*What the exercise asks:*
The first line of the entries below, the line containing "You are a computer-use agent. 1050x701", and every line between them should be repeated exactly, and nothing else.
┌─ Material provided
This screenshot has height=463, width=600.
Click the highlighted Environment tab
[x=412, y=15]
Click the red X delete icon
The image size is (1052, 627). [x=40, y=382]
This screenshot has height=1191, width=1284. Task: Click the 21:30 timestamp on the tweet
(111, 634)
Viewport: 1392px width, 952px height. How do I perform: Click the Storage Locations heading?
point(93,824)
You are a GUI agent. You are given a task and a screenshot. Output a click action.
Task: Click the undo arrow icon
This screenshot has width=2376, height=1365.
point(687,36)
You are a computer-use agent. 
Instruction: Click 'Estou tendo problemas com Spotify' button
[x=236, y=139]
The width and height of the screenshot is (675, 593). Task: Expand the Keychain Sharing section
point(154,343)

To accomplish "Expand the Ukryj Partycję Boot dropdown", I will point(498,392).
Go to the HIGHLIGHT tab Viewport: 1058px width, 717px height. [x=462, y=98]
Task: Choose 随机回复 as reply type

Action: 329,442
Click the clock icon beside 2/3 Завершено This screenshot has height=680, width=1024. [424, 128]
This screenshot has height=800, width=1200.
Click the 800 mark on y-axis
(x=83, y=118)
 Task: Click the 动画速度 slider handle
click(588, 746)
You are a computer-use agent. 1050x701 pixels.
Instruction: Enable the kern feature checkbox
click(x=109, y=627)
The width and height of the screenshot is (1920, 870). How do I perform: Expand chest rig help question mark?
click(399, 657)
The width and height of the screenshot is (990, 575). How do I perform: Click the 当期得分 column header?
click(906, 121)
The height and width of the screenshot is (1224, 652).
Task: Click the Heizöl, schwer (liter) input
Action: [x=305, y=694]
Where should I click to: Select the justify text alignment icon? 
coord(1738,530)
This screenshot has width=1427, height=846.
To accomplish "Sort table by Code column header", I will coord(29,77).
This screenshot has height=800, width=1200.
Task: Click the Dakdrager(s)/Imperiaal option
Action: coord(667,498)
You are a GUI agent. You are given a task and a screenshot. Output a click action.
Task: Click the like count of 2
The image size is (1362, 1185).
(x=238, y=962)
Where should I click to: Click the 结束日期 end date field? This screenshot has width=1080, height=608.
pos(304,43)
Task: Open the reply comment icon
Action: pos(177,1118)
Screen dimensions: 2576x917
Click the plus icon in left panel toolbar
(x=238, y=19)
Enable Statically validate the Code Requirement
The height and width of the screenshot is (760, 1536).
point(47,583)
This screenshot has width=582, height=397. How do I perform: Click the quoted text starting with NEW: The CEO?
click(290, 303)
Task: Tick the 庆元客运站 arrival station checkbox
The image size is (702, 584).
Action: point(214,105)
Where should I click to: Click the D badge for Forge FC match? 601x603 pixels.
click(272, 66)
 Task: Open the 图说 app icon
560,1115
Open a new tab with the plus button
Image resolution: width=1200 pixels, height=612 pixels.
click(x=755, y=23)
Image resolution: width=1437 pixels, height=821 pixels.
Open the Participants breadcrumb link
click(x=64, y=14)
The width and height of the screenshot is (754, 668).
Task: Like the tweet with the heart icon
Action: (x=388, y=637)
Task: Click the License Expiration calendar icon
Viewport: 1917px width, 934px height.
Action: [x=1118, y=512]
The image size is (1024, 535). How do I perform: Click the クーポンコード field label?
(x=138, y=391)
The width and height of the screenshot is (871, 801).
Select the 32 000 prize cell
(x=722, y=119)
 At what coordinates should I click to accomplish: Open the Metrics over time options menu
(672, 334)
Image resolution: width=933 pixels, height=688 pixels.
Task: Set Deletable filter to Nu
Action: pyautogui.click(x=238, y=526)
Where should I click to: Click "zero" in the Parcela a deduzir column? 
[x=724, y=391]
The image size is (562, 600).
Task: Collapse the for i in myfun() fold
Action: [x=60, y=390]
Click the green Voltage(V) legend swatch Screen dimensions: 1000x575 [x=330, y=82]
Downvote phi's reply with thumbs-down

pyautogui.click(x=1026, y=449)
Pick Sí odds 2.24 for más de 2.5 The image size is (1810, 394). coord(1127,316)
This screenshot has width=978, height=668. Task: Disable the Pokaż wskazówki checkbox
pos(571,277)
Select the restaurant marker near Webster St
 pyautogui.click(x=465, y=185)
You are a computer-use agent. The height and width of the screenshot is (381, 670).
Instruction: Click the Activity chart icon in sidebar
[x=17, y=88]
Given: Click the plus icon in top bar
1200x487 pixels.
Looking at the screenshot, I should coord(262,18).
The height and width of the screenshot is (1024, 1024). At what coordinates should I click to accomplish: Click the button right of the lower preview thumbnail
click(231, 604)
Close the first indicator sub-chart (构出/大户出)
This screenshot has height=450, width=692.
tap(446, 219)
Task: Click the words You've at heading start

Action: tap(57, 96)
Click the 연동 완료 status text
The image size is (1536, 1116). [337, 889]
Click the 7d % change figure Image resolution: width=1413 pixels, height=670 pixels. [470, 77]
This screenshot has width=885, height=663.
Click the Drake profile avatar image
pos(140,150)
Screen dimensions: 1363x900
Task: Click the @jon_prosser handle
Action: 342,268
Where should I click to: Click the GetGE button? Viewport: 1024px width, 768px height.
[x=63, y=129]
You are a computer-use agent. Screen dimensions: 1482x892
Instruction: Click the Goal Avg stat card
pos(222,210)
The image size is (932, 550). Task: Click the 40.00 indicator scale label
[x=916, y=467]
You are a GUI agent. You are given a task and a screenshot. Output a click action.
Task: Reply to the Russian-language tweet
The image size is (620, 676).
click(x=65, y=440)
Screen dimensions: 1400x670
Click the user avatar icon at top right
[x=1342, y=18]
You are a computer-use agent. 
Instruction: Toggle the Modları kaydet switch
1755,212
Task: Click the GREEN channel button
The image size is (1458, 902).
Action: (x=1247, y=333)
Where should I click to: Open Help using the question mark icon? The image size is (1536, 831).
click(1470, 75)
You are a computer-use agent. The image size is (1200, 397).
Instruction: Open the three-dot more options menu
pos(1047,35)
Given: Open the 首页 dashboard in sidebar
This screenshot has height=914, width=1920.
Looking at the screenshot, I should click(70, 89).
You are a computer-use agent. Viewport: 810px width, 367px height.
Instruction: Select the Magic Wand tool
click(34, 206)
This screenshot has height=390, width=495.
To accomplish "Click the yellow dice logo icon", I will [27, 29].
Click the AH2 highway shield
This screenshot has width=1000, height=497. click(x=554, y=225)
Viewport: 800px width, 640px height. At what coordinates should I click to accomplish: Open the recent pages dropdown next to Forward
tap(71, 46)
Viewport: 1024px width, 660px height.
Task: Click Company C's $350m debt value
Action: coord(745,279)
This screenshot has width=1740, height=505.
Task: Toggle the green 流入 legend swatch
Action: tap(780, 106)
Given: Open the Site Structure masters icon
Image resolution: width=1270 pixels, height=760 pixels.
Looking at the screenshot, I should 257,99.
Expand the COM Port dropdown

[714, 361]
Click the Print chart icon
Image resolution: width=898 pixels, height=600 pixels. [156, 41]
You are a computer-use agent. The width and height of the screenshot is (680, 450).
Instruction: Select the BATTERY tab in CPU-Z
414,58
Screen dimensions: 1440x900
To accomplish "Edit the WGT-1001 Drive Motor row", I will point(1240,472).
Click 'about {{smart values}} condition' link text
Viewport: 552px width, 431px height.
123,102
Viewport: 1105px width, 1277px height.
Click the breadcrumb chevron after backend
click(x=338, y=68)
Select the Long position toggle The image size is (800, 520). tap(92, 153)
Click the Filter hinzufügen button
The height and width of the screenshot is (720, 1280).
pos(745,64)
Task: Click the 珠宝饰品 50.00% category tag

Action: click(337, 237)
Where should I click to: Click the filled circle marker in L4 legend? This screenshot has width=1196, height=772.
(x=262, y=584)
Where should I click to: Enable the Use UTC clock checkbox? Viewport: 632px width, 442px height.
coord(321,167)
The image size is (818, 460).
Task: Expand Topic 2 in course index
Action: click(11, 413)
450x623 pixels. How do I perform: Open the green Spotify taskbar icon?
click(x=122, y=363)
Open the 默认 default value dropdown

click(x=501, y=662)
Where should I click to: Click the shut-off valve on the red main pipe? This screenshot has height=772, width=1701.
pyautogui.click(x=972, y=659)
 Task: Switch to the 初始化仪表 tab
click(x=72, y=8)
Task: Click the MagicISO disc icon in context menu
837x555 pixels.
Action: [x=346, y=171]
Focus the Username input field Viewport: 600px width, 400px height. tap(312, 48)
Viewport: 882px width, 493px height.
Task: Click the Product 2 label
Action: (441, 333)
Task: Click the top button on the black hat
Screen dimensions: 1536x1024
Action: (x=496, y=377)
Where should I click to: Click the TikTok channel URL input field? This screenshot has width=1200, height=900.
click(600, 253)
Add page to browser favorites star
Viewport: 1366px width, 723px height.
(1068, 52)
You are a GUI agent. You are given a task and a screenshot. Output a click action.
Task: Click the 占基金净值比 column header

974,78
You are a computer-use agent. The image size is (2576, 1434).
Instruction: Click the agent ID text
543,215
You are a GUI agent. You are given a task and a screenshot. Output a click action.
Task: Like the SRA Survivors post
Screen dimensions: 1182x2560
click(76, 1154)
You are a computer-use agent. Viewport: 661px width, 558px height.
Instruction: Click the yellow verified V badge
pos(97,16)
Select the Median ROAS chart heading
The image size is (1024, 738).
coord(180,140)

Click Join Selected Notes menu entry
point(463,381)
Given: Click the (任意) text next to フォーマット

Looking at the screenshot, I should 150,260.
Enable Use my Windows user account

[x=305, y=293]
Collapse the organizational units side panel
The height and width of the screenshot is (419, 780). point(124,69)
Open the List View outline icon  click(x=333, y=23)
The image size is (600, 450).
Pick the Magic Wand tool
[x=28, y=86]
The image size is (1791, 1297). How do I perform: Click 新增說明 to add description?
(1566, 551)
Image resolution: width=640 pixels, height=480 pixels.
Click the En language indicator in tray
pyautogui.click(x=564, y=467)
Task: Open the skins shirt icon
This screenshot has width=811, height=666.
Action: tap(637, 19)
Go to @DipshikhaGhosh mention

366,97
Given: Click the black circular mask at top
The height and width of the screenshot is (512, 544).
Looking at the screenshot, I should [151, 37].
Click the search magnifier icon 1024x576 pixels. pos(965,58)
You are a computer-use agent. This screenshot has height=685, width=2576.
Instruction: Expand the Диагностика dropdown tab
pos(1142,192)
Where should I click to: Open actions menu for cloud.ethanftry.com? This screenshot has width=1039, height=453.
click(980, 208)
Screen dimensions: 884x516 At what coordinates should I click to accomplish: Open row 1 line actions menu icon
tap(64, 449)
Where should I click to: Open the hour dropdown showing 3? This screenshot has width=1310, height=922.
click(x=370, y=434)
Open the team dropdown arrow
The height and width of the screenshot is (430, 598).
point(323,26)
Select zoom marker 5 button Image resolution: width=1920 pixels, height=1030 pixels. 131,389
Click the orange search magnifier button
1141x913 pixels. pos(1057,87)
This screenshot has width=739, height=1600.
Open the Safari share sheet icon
└─
*The answer:*
This screenshot has height=463, width=600.
Click the highlighted Environment tab
[x=412, y=15]
Click the red X delete icon
The image size is (1052, 627). [x=40, y=382]
This screenshot has height=1191, width=1284. Task: Click the 21:30 timestamp on the tweet
(111, 634)
Viewport: 1392px width, 952px height. How do I perform: Click the Storage Locations heading?
point(93,824)
You are a GUI agent. You are given a task and a screenshot. Output a click action.
Task: Click the undo arrow icon
This screenshot has width=2376, height=1365.
point(687,36)
You are a computer-use agent. 
Instruction: Click 'Estou tendo problemas com Spotify' button
[x=236, y=139]
The width and height of the screenshot is (675, 593). Task: Expand the Keychain Sharing section
point(154,343)

To accomplish "Expand the Ukryj Partycję Boot dropdown", I will point(498,392).
Go to the HIGHLIGHT tab Viewport: 1058px width, 717px height. [x=462, y=98]
Task: Choose 随机回复 as reply type

Action: 329,442
Click the clock icon beside 2/3 Завершено This screenshot has height=680, width=1024. [424, 128]
This screenshot has height=800, width=1200.
Click the 800 mark on y-axis
(x=83, y=118)
 Task: Click the 动画速度 slider handle
click(588, 746)
You are a computer-use agent. 1050x701 pixels.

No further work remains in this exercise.